Bu yemekleri denemek, uyanmak ve ilk kez yoğun ve doğal şeylerin gerçek lezzetini keşfetmek gibidir. Sanki şimdiye kadar bir domatesin tadının nasıl olduğunu hiç bilmemiş gibiyim. Yumurta sarısı, bir trafik konisinin koyu turuncu rengindedir ve oldukça viskozdur ve peynir, sanki bir ahırda yaşlanmaya bırakılmış gibi keskin bir bitkisel tada sahiptir. Ve öyle oldu: Şişmanlar dört ineğe sahipler ve tüm süt ürünlerini sıfırdan, kendi sığırlarının sütünü kullanarak ve aynı muhafaza içinde keserek yapıyorlar.
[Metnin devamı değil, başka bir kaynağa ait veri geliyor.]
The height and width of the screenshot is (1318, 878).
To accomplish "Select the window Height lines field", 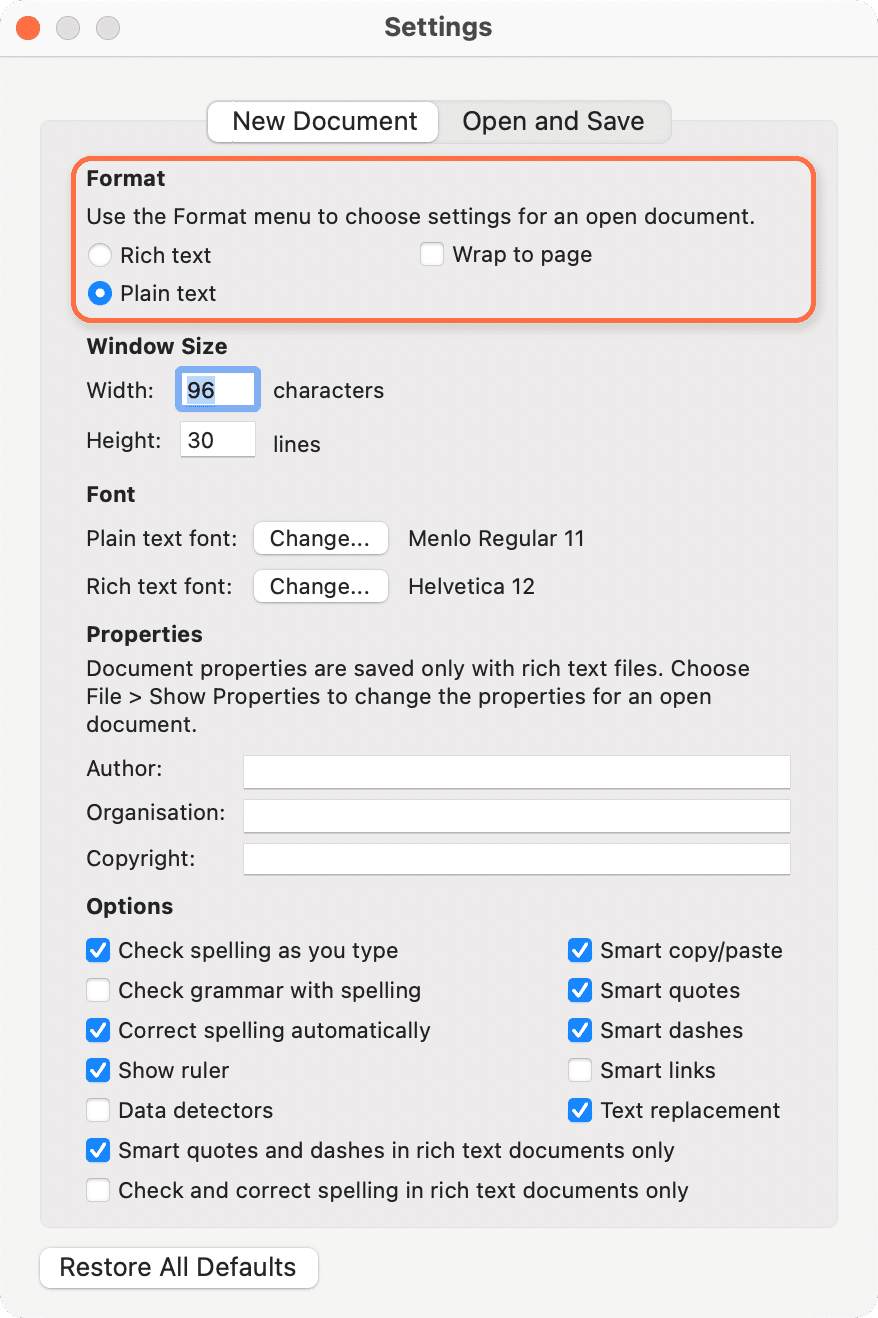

Son kahvaltımız basit ama unutulmaz: böğürtlen tohumları ile çırpılmış yumurta ve üzerine serpilmiş sıcak ve hala buharı tüten ekmek parçaları ev yapımı çilek reçeli . Yolculuğun on birinci mükemmel yemeği gibi görünen yemekten sonra, aşçıya sadece içten tebriklerimizi sunabiliriz. Zeynep bizim dilimizi konuşmuyor, Türkçe de bilmiyoruz ama önemli değil, çok Kiymet demek yeterli.

Bu makale Condé Nast Traveler'ın Ocak 2022 Uluslararası Baskısında yayınlanmıştır.